-- Given passage --
New data from the much publicized Selenium and Vitamin E Cancer Prevention Trial (SELECT), which sought to determine whether these supplements could protect against the development of prostate cancer, confirm that both antioxidants can be risky business for men.
As previously reported, men receive no preventive benefit from either selenium or vitamin E supplements; in fact, for certain men, these supplements actually increased the risk for prostate cancer.
The new study, published online February 22 in the Journal of the National Cancer Institute, explored which men who take these supplements are most at risk for prostate cancer, and why.
However, the ongoing public health message from the trial remains the same, said a trial investigator.
“Men using these supplements should stop, period. Neither selenium nor vitamin E supplementation confer any known [health] benefits — only risks,” said lead author Alan Kristal, DrPH, from the Fred Hutchinson Cancer Research Center in Seattle, in a press statement.

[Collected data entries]
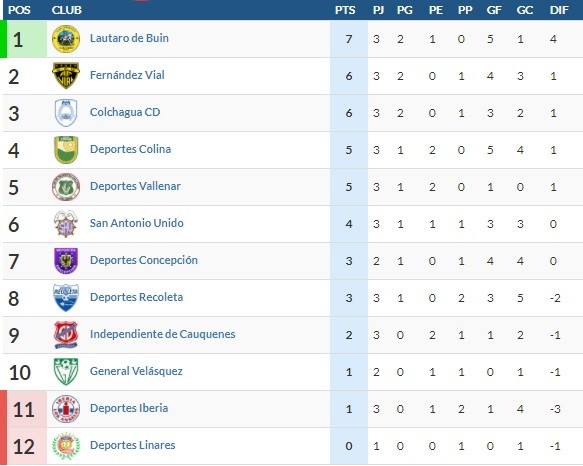Click the San Antonio Unido crest
The height and width of the screenshot is (466, 583).
pyautogui.click(x=66, y=224)
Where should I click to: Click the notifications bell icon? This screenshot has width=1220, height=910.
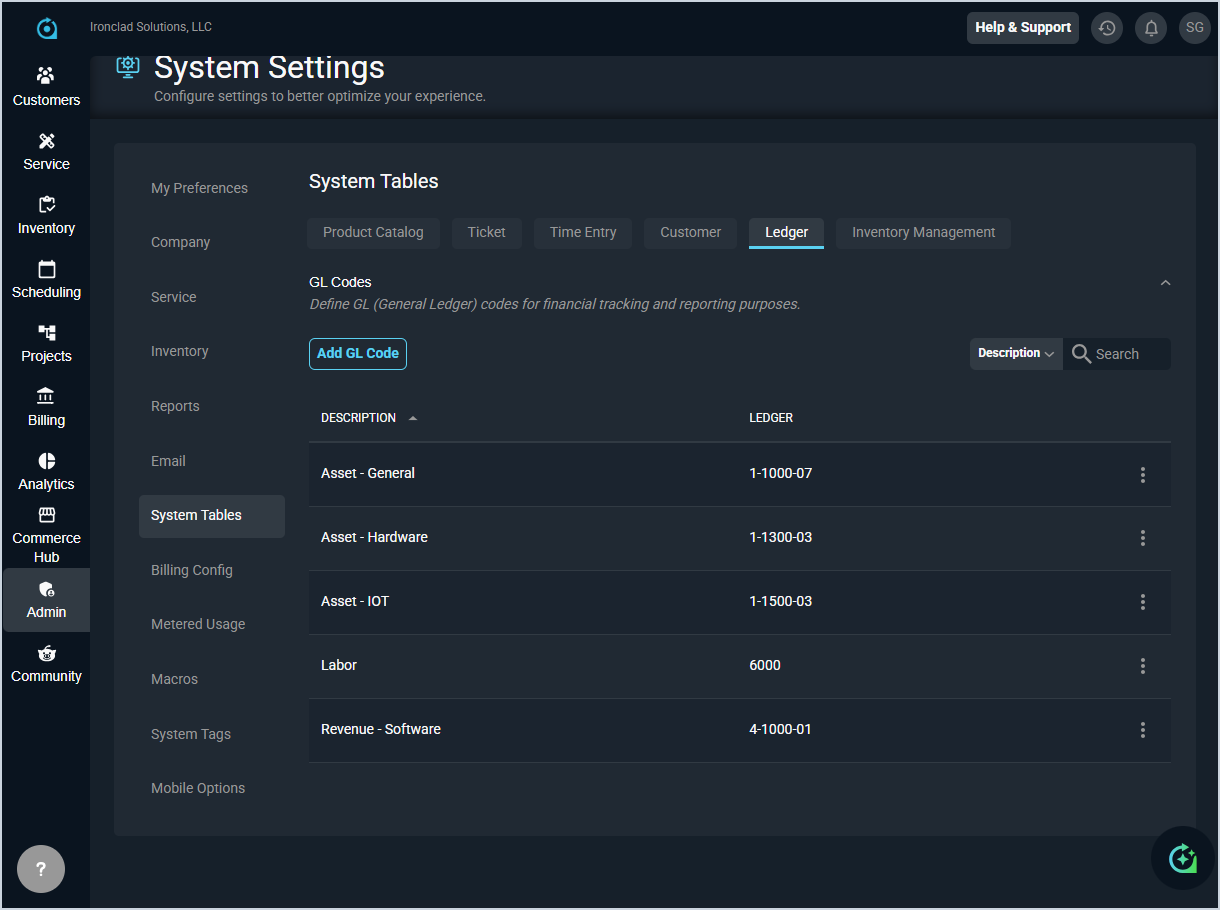coord(1151,28)
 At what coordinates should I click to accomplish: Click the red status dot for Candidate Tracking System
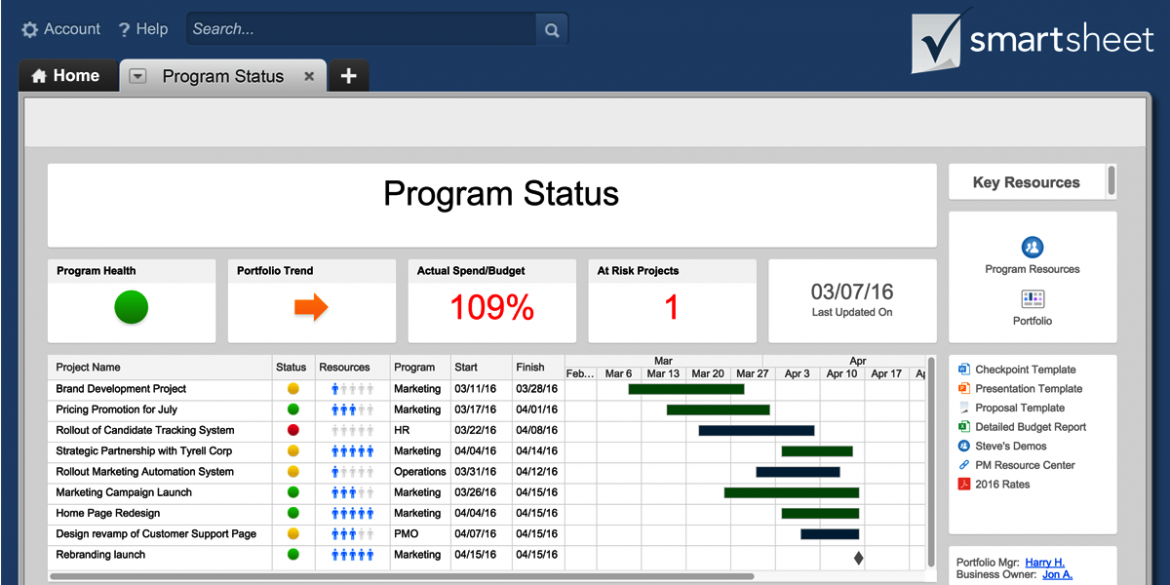tap(291, 430)
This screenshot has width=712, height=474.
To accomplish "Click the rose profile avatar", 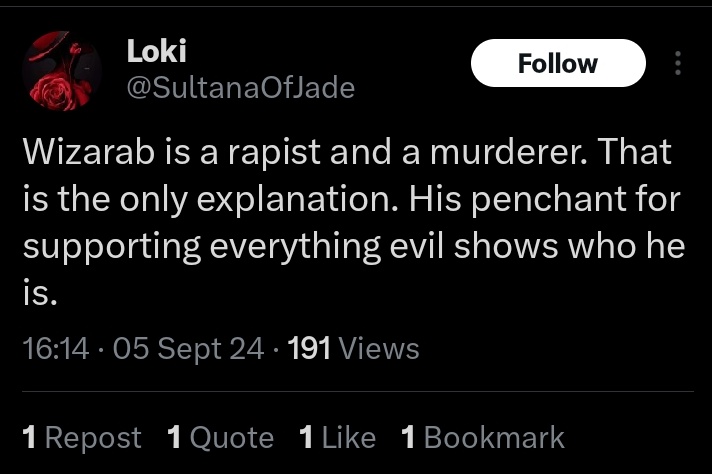I will [x=62, y=71].
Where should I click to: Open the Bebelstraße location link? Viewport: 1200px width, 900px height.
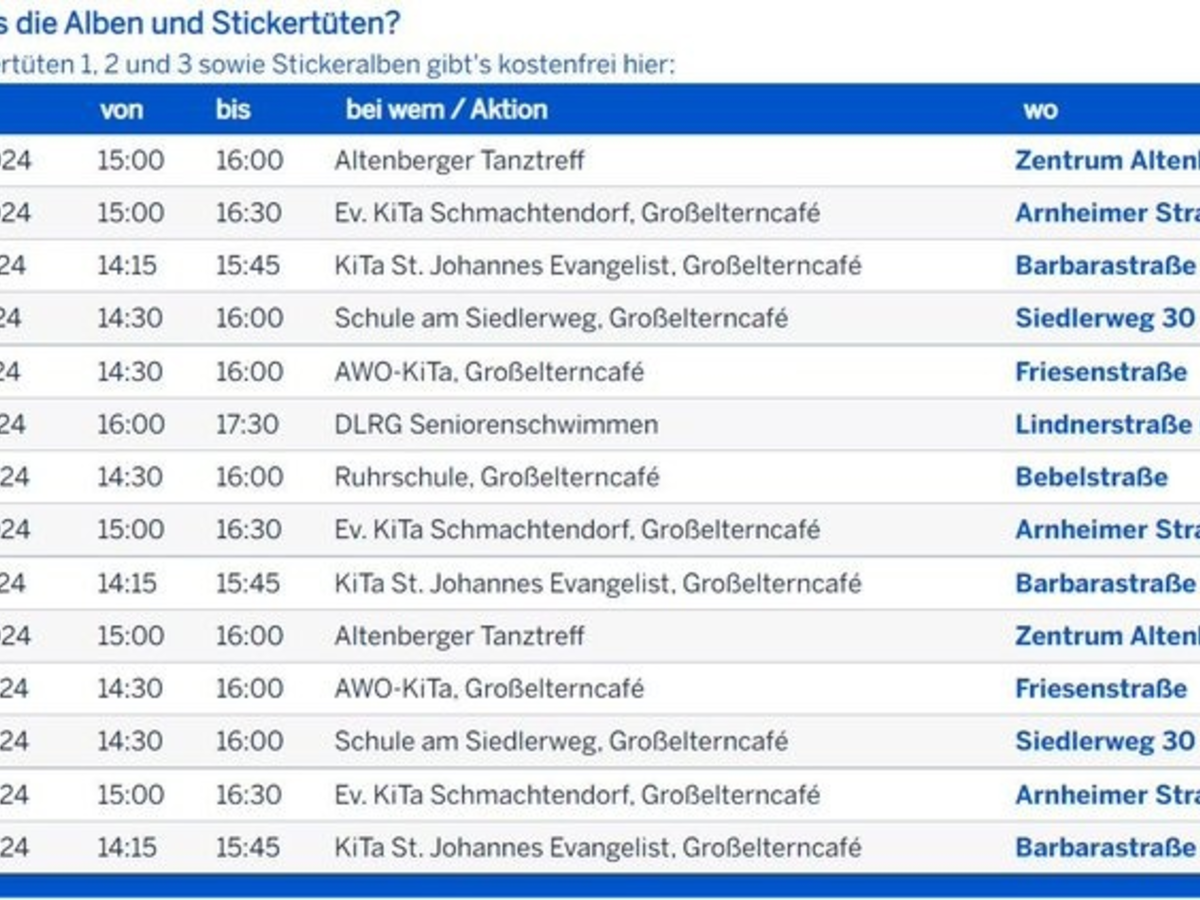(1091, 477)
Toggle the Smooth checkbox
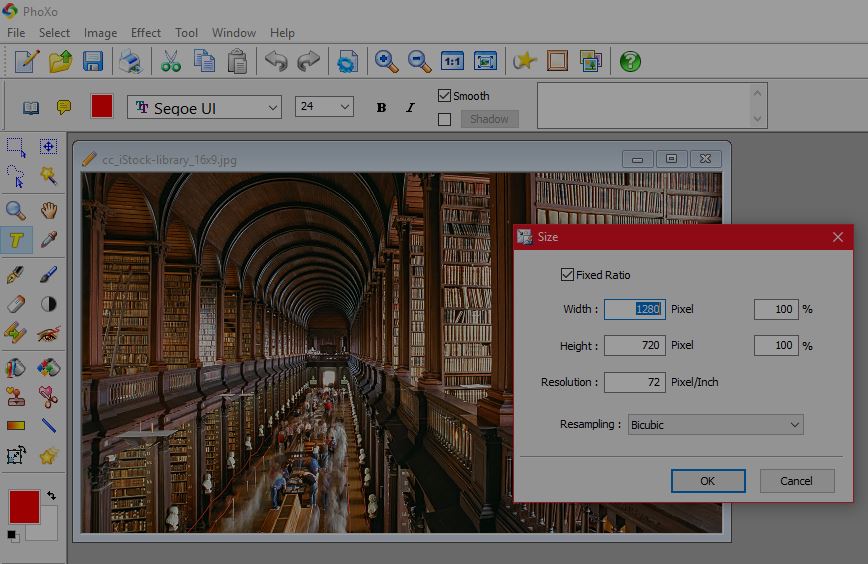Screen dimensions: 868x564 (x=445, y=96)
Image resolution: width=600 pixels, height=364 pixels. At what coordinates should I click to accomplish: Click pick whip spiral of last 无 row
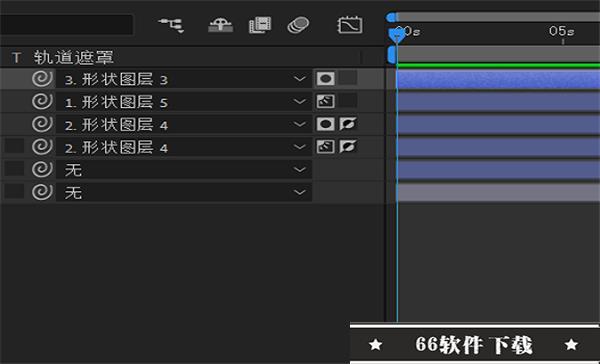(x=42, y=192)
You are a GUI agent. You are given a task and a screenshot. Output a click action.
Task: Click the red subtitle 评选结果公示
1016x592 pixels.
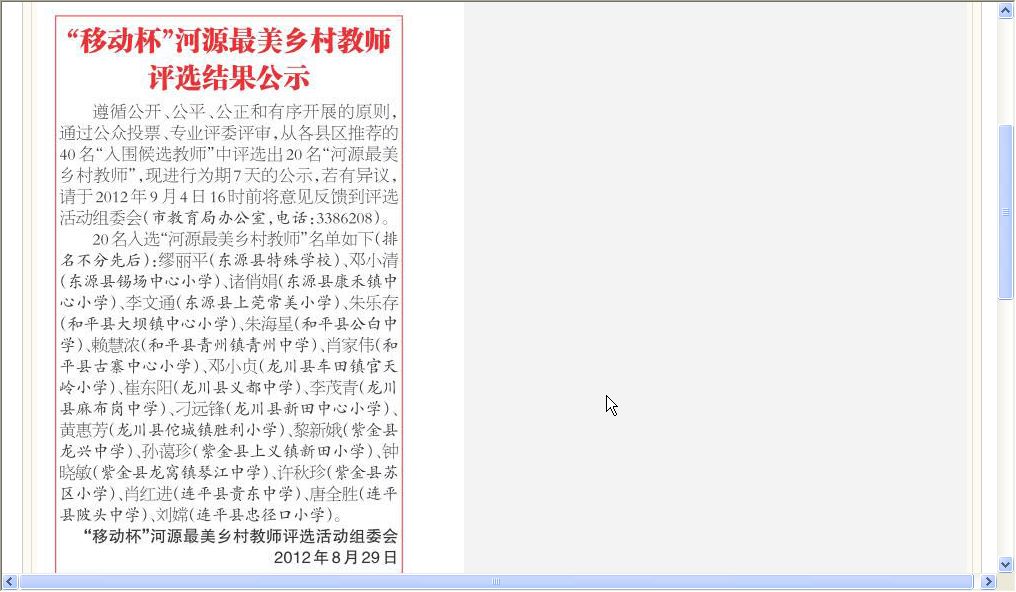coord(229,78)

-- Tasks and exercises --
1. According to the article on the SELECT trial, in which journal was the new study published online?
2. Proceed with the article on the SELECT supplement trial, continuing after its final sentence.
The collected data entries are not needed for this work.

-- Exercise answers --
1. The Journal of the National Cancer Institute.

2.
“Many people think that dietary supplements are helpful or at the least innocuous. This is not true,” he added.
The cohort of 4856 men was culled from SELECT, the larger phase 3 placebo-controlled trial in which more than 35,000 men were randomized to high-dose vitamin E (400 IU/day) and/or selenium (200 µg/day) supplements.
SELECT began in 2001 and was expected to run for 12 years, but it was stopped early, in 2008, after participants had been on the supplements for an average of 5 years. The results demonstrated that there was no protective effect from selenium and suggested that vitamin E increased prostate cancer risk, as reported byMedscape Medical News.
Although the use of the supplements stopped, the study actually continued. After 2 years of follow-up, the men who took vitamin E had a statistically significant 17% increased risk for prostate cancer, as previously reported.
Notably, the rate of prostate cancer detection was higher in the groups that received either supplement alone or a combination of the 2 than in the placebo group (but the difference was significant only in the vitamin E group).
Selenium is a nonmetallic trace element found in plant in foods such as rice, wheat, and Brazil nuts, and in seafood and meat. In a previous large skin cancer prevention trial, it was associated with a reduced risk for prostate cancer. According to the National Cancer Institute, it is an antioxidant that might help control cell damage that can lead to cancer.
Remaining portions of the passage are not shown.